ABOUT THIS TASK: From the first line to the last, reproduce the material exactly.

RECORDS TO PROCESS:
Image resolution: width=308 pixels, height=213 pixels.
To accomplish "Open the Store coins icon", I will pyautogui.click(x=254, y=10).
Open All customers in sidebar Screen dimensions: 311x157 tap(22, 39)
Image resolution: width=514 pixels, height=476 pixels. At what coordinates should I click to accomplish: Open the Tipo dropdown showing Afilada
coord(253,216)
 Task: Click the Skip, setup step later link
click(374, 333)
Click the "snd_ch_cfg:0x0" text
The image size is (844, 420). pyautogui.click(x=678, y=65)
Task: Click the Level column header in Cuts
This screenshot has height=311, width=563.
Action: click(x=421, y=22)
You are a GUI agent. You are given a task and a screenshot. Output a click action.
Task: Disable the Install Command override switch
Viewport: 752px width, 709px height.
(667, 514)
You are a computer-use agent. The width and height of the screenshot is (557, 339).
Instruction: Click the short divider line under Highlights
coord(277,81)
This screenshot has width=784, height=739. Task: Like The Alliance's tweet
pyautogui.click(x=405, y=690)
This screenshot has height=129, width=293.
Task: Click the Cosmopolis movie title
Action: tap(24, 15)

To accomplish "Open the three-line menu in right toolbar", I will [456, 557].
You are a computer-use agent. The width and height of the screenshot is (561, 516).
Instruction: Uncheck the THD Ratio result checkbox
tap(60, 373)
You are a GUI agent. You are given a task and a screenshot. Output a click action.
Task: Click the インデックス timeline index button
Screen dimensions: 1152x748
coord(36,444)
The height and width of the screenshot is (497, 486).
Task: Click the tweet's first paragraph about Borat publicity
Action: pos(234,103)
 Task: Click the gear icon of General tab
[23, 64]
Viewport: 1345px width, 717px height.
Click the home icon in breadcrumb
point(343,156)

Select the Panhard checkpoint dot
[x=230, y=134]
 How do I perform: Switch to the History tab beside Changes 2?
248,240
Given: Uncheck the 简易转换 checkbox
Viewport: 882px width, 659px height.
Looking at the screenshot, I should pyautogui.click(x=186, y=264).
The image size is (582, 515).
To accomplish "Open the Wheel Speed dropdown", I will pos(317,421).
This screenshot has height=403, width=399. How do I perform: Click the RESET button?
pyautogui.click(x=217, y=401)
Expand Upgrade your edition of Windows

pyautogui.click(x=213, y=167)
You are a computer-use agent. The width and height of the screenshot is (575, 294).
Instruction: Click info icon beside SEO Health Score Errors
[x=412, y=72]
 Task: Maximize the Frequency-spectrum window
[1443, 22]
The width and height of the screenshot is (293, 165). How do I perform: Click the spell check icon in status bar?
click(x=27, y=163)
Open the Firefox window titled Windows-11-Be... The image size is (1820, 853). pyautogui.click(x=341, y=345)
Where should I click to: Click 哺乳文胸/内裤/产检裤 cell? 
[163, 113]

TASK SOLUTION:
Image resolution: width=308 pixels, height=213 pixels.
To accomplish "Open the Store coins icon", I will pyautogui.click(x=254, y=10).
Open All customers in sidebar Screen dimensions: 311x157 tap(22, 39)
Image resolution: width=514 pixels, height=476 pixels. At what coordinates should I click to accomplish: Open the Tipo dropdown showing Afilada
coord(253,216)
 Task: Click the Skip, setup step later link
click(374, 333)
Click the "snd_ch_cfg:0x0" text
The image size is (844, 420). pyautogui.click(x=678, y=65)
Task: Click the Level column header in Cuts
This screenshot has height=311, width=563.
Action: click(x=421, y=22)
You are a GUI agent. You are given a task and a screenshot. Output a click action.
Task: Disable the Install Command override switch
Viewport: 752px width, 709px height.
(667, 514)
You are a computer-use agent. The width and height of the screenshot is (557, 339).
Instruction: Click the short divider line under Highlights
coord(277,81)
This screenshot has width=784, height=739. Task: Like The Alliance's tweet
pyautogui.click(x=405, y=690)
This screenshot has height=129, width=293.
Task: Click the Cosmopolis movie title
Action: tap(24, 15)

To accomplish "Open the three-line menu in right toolbar", I will [456, 557].
You are a computer-use agent. The width and height of the screenshot is (561, 516).
Instruction: Uncheck the THD Ratio result checkbox
tap(60, 373)
You are a GUI agent. You are given a task and a screenshot. Output a click action.
Task: Click the インデックス timeline index button
Screen dimensions: 1152x748
coord(36,444)
The height and width of the screenshot is (497, 486).
Task: Click the tweet's first paragraph about Borat publicity
Action: pos(234,103)
 Task: Click the gear icon of General tab
[23, 64]
Viewport: 1345px width, 717px height.
Click the home icon in breadcrumb
point(343,156)

Select the Panhard checkpoint dot
[x=230, y=134]
 How do I perform: Switch to the History tab beside Changes 2?
248,240
Given: Uncheck the 简易转换 checkbox
Viewport: 882px width, 659px height.
Looking at the screenshot, I should pyautogui.click(x=186, y=264).
The image size is (582, 515).
To accomplish "Open the Wheel Speed dropdown", I will pos(317,421).
This screenshot has height=403, width=399. How do I perform: Click the RESET button?
pyautogui.click(x=217, y=401)
Expand Upgrade your edition of Windows

pyautogui.click(x=213, y=167)
You are a computer-use agent. The width and height of the screenshot is (575, 294).
Instruction: Click info icon beside SEO Health Score Errors
[x=412, y=72]
 Task: Maximize the Frequency-spectrum window
[1443, 22]
The width and height of the screenshot is (293, 165). How do I perform: Click the spell check icon in status bar?
click(x=27, y=163)
Open the Firefox window titled Windows-11-Be... The image size is (1820, 853). pyautogui.click(x=341, y=345)
Where should I click to: Click 哺乳文胸/内裤/产检裤 cell? 
[163, 113]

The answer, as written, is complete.